Lors d'un débat sans vote au Parlement sur le rôle de la France dans les crises internationales, les accusations ont été multiples: "passivité" vis-à-vis des Etats-Unis qui ont capturé le dirigeant vénézuélien Nicolas Maduro et qui menacent de s'emparer du Groenland, faiblesse vis-à-vis de la République islamique d'Iran qui réprime son peuple, ou à l'égard de l'Algérie qui détient un journaliste français, ou encore dénonciation d'un "double standard" entre l'Ukraine et Gaza.

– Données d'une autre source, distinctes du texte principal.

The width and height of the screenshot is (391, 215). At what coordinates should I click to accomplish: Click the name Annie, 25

"Notre pays a eu raison de dénoncer l'agression russe contre l'Ukraine (...) Mais pourquoi cette incapacité à appliquer ce même standard lorsque l'auteur de la violation n'est plus Moscou mais Washington à Caracas ou Israël à Gaza? C'est ce double standard qui ruine notre crédibilité", a ainsi lancé Stéphane Peu (PCF).

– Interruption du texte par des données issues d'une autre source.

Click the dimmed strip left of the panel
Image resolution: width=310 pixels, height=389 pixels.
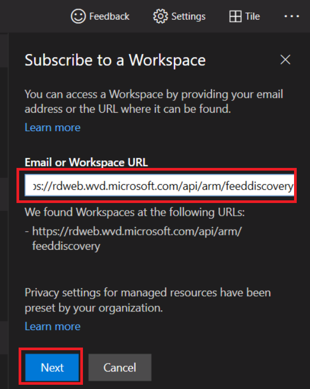[4, 211]
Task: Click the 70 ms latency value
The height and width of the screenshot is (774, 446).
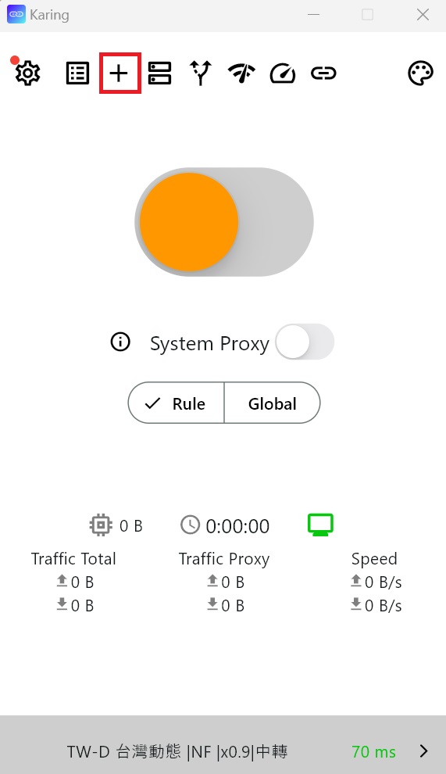Action: click(373, 752)

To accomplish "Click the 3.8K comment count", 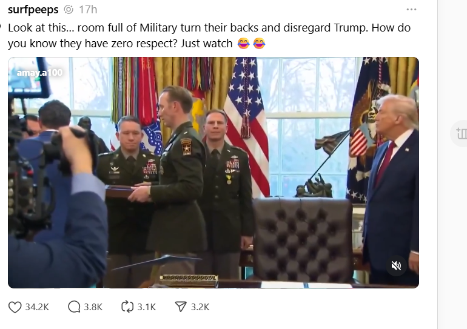I will click(93, 307).
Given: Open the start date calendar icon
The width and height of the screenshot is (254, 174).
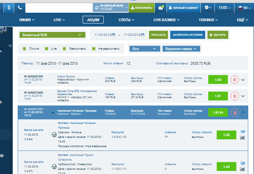Looking at the screenshot, I should (113, 35).
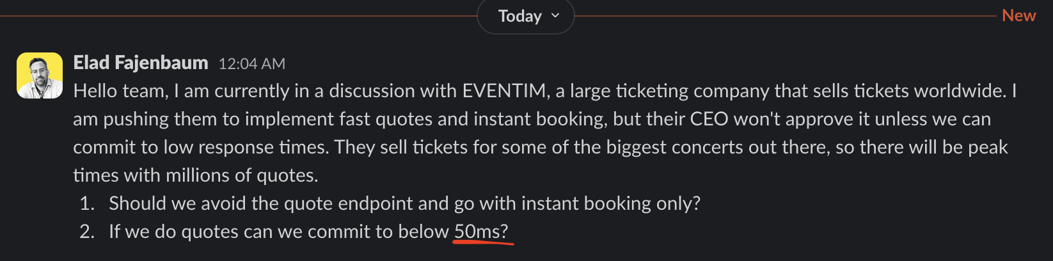Click the red New messages label

1018,16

"La France (...) a refusé tout deux poids deux mesures dans ses positions internationales", a rétorqué Jean-Noël Barrot.

Et de tacler certains députés de LFI pour leurs "indignations sélectives", "à géométrie variable", pointant du doigt leur supposé silence sur le peuple vénézuélien qui a subi le joug de Nicolas Maduro et du peuple iranien victime d'une répression sanglante de la part des Mollahs.

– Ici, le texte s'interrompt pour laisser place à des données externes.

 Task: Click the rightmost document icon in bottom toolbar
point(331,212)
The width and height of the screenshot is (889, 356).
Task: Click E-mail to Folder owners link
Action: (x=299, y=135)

S'agissant de la faiblesse présumée de la France vis-à-vis de Washington, le ministre a souligné qu'il n'y avait pas d'incompatibilité entre "condamner Nicolas Maduro pour ses crimes et dénoncer les violations internationales". Et rappelé l'importance de doter la France d'un budget pour qu'elle puisse "peser".

Il n'a en revanche pas répondu à la possibilité de classer comme groupe terroriste le Corps des gardiens de la révolution, bras idéologique du guide suprême iranien, l'ayatollah Ali Khamenei.

De son côté, la ministre des Armées a reconnu qu'il y avait urgence à assurer la souveraineté européenne en matière d'espace et de télécommunications, ce qui permettrait de venir en aide aux Iraniens victimes de coupure d'internet.

Le débat au Parlement, sans vote et non contraignant pour le gouvernement, doit se poursuivre dans la soirée au Sénat.

Il avait été annoncé par le Premier ministre Sébastien Lecornu à la suite de plusieurs demandes en ce sens de la part des groupes de gauche, après l'opération militaire américaine au Venezuela ayant conduit à la capture du président Nicolas Maduro et de son épouse Cilia Flores, le 3 janvier dernier.

Le chef du gouvernement français avait souhaité que ce débat soit "un moment" de se poser des questions sur l'autonomie stratégique de la France et comprendre pourquoi la réaction européenne "n'a pas été aussi rapide et aussi forte, peut-être, qu'attendu".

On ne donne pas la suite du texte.